Favorite Books I Read in 2016
December 31, 2016
After a fun trip to Mexico City, I am ushering out 2016 reading Roberto Bolaño's novel The Savage Detectives, translated from the Spanish by Natasha Wimmer and partially set in the Ciudad de México. A wild ride of a book, for sure! I started studying Spanish again, too, this year.
Here are some of the favorite books that I read in 2016, some published this year, others not.

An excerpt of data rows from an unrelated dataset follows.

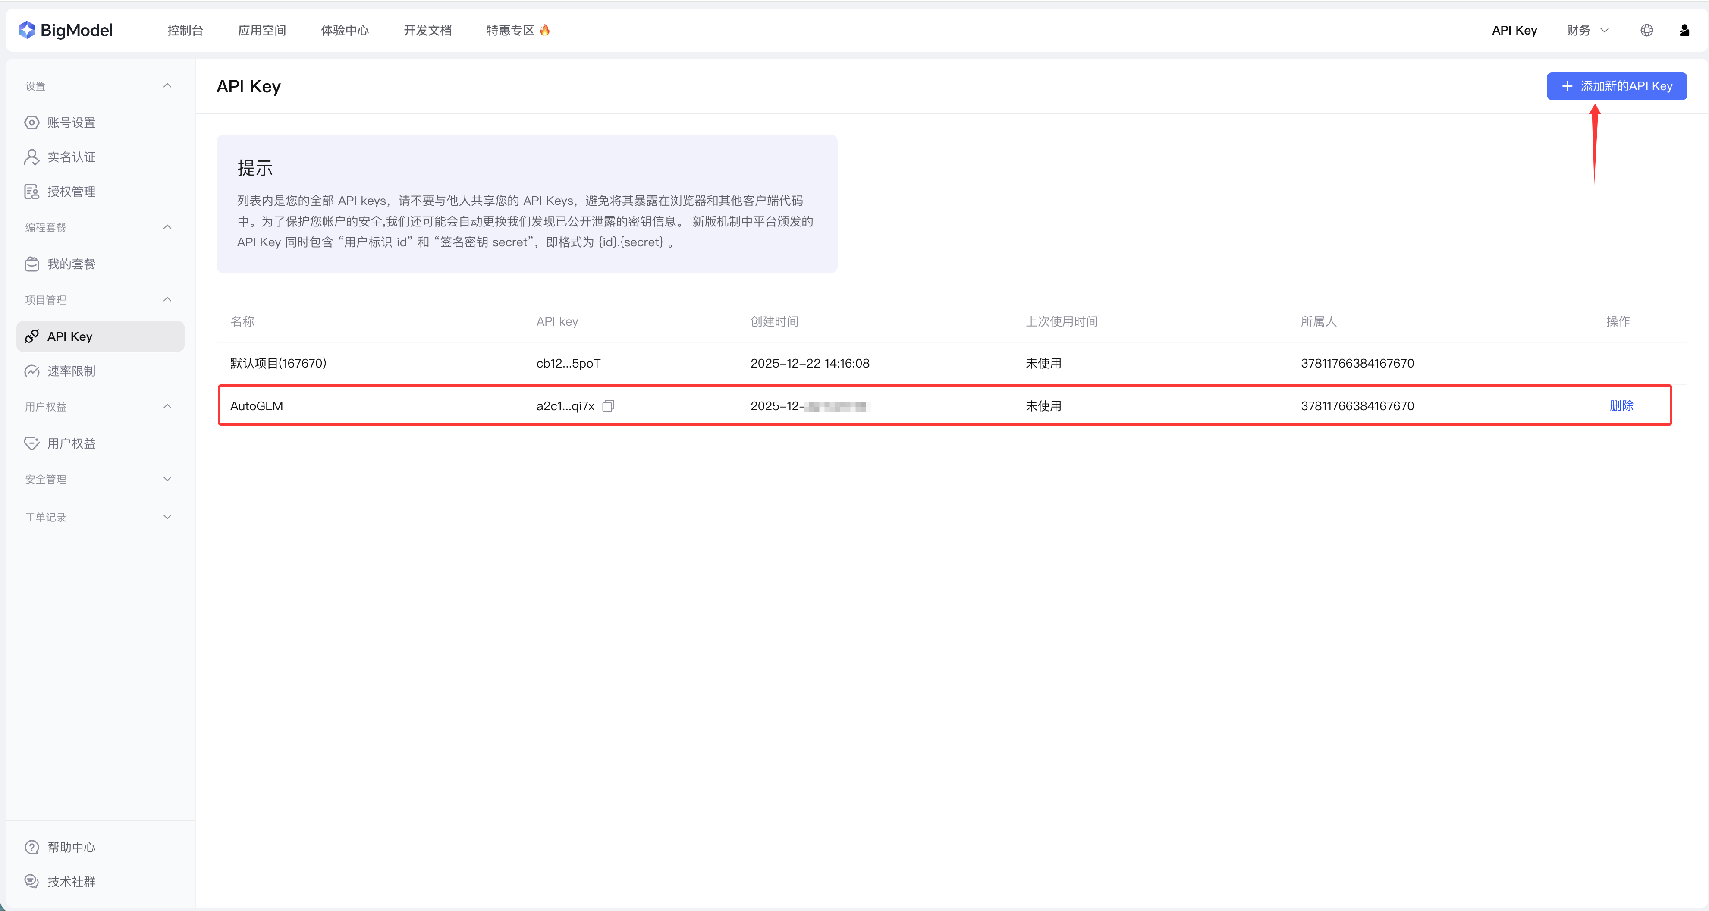Image resolution: width=1709 pixels, height=911 pixels.
Task: Open 速率限制 in sidebar
Action: click(x=71, y=371)
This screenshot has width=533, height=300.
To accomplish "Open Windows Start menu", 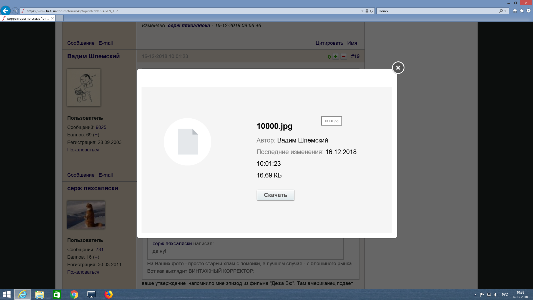I will point(7,294).
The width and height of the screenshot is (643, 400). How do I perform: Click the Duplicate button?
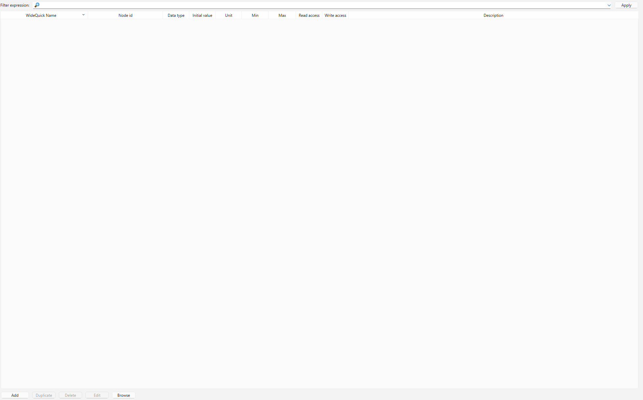(44, 395)
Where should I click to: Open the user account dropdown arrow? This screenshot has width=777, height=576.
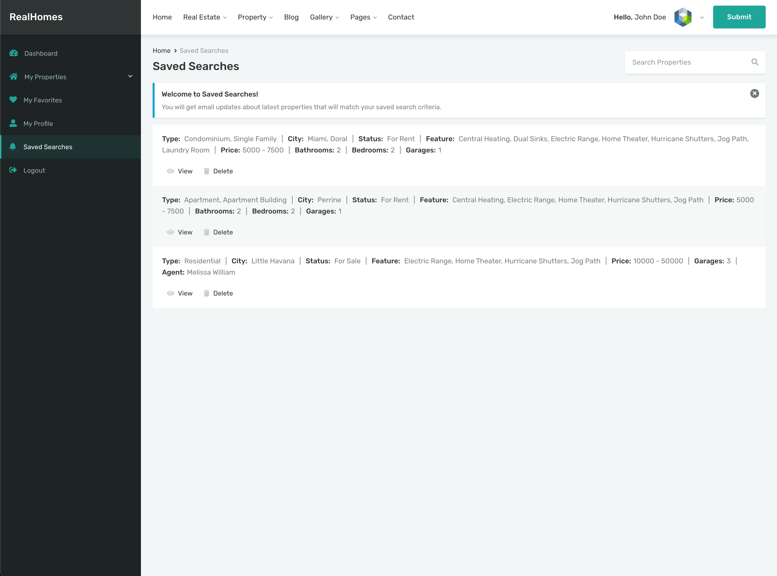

Barefoot Dogs, by Antonio Ruiz-Camacho
The Narrow Door: A Memoir of Friendship, by Paul Lisicky
Peas and Carrots, by Tanita S. Davis
Leaving the Atocha Station, by Ben Lerner
The Dark Back of Time, by Javier Marías, translated from the Spanish by Esther Allen
Seeing Red, by Lina Meruane, translated from the Spanish by Megan McDowell
In Other Words, by Jhumpa Lahiri, translated from the Italian by Ann Goldstein
The House by the Lake: A Story of Germany, by Thomas Harding
I Love Cake! Starring Rabbit, Porcupine, and Moose, written by Tammi Sauer and illustrated by Angie Rozelaar
The Vanishing Velásquez: A 19th-Century Bookseller's Obsession with a Lost Masterpiece, by Laura Cumming
How to Read a Poem and Fall in Love with Poetry, by Edward Hirsch
The Outrun, by Amy Liptrot
One of the best bookish things I did was taking the free online course "Literature and Mental Health: Reading for Wellbeing," offered through the UK's Warwick University on the FutureLearn platform. The six-week course repeats on January 30, 2017; I recommend it highly, as well as FutureLearn's class on Much Ado about Nothing, presented by the University of Birmingham and the Royal Shakespeare Company.